At its annual partner summit in San Diego, Red Hat's top executives and noted desktop developer Havoc Pennington showed off an early prototype of the "Sugar" Web services-based interface, which is slated be built into the open-source Fedora 8 code or Fedora 9 code in several years.

During his opening keynote last week, Red Hat CEO Matt Szulik said Sugar will run on mobile devices, offer a new usability model for groups of people connected via the Internet, and deeply embed real-time messaging, virtual identity and virtual spaces capabilities.

The Sugar client represents a major shift away from traditional PC GUIs and desktop paradigms in favor of a more versatile, collaborative, Web-only based client -- and with no drivers required.

It's time for the open-source and Linux communities to lead rather than follow on the client side, Pennington said.

He drilled down on planned new features such as the "Big Board" panel interface, a new desktop paradigm that emphasizes tight integration of Web services such as Flickr, as well as instant-messaging and collaboration services that will rely heavily on the company's "Mugshot" social networking technology as the "glue server."

For example, Red Hat is developing the online client to scale for multiple users on different networks based on a clustered server infrastructure that supports Mugshot.

One solution provider who saw the Sugar prototype agreed that Linux vendors should forget about developing Windows clones and concentrate on new paradigms.
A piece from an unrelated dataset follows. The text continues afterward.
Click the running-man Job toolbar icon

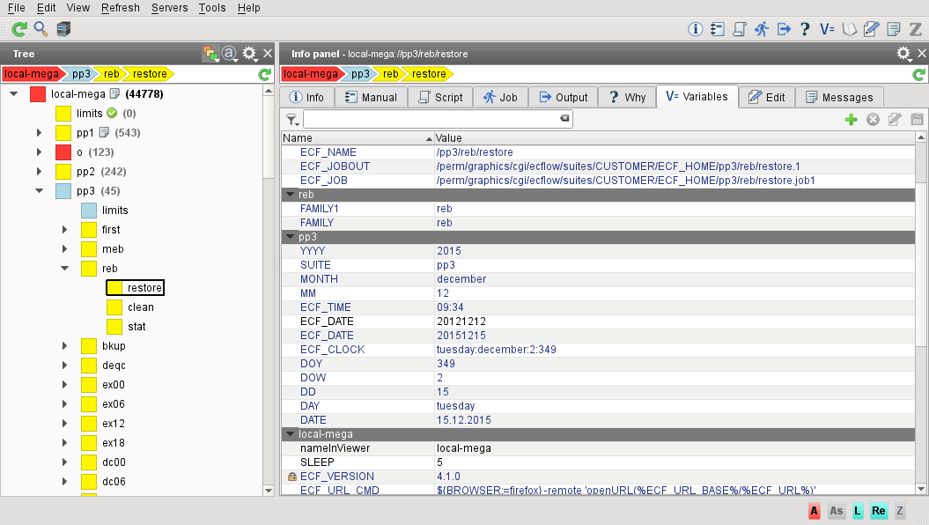pos(762,29)
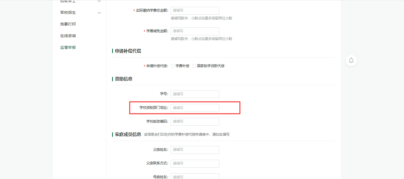Open the 监督举报 sidebar link

click(68, 47)
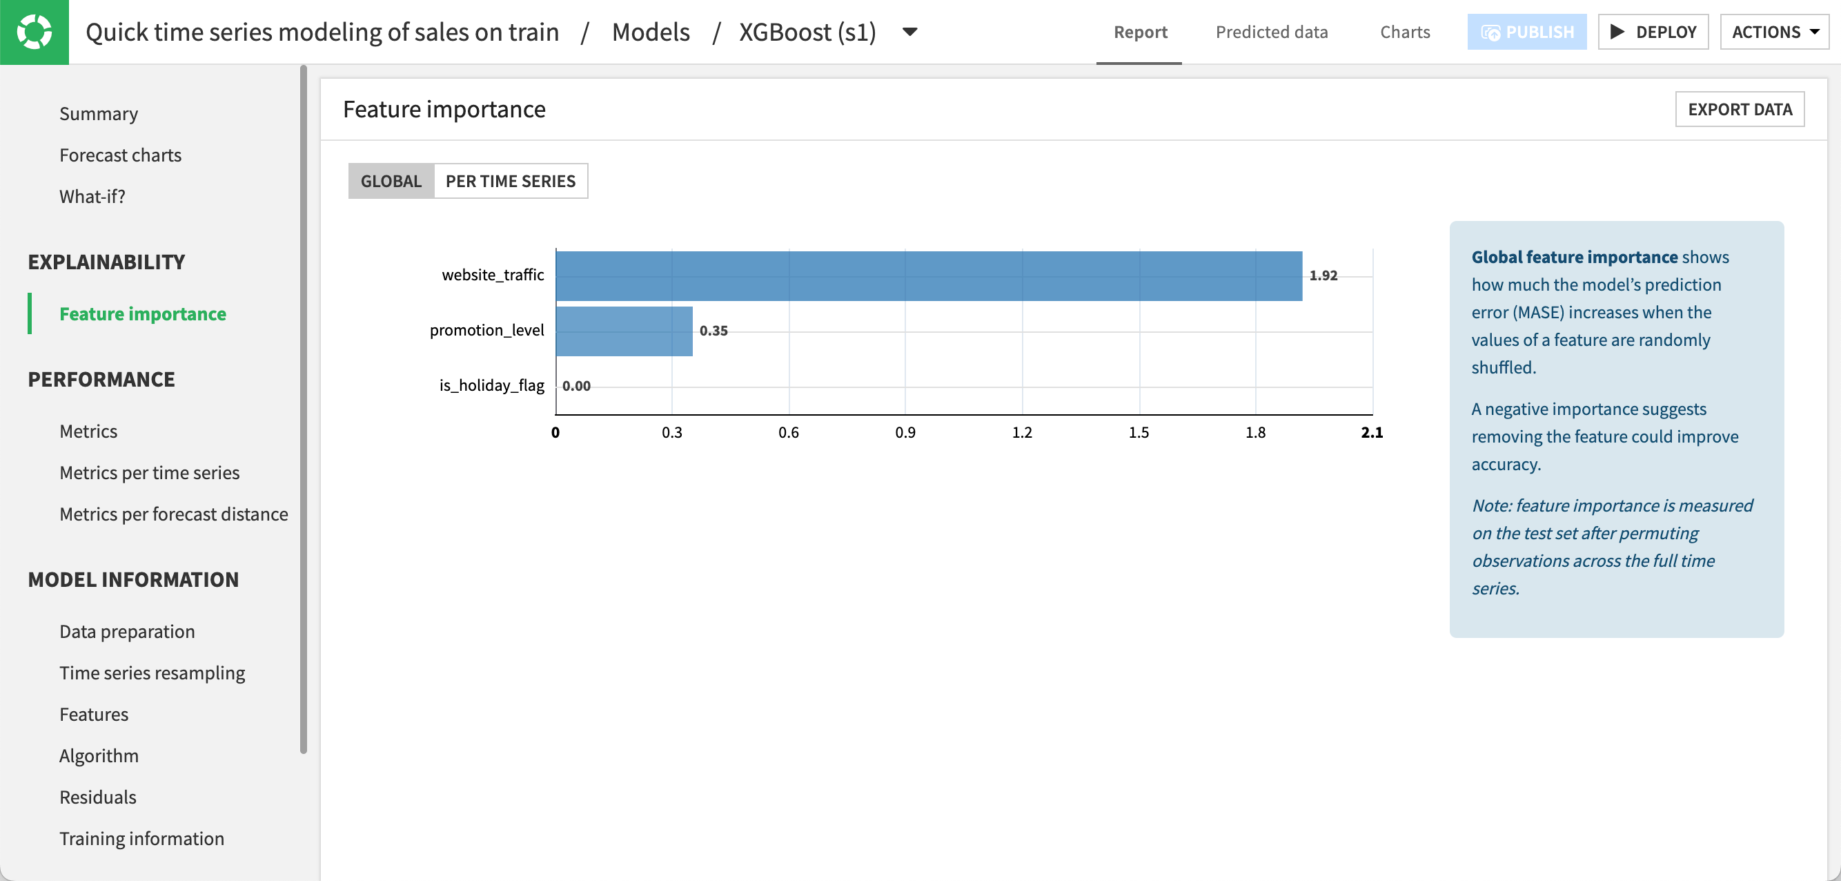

"Linux has to improve the experience," said Francesco Crippa, solutions architect at Byte-Code Technology Solutions, based in Milan, Italy. "It's like Windows and Macintosh at the moment, but it has to go beyond."

Szulik said Sugar is more vision than product, but the Raleigh, N.C.-based Linux company wanted to tip its hat as customers and partners begin evaluating Vista and other desktops that tightly integrate Web services.

"You should not expect we'll give you a finished product in 15 minutes around the Sugar desktop and Sugar client," he said. "Customers are at an interesting stage to make decisions about what their next-generation client strategies will look like. "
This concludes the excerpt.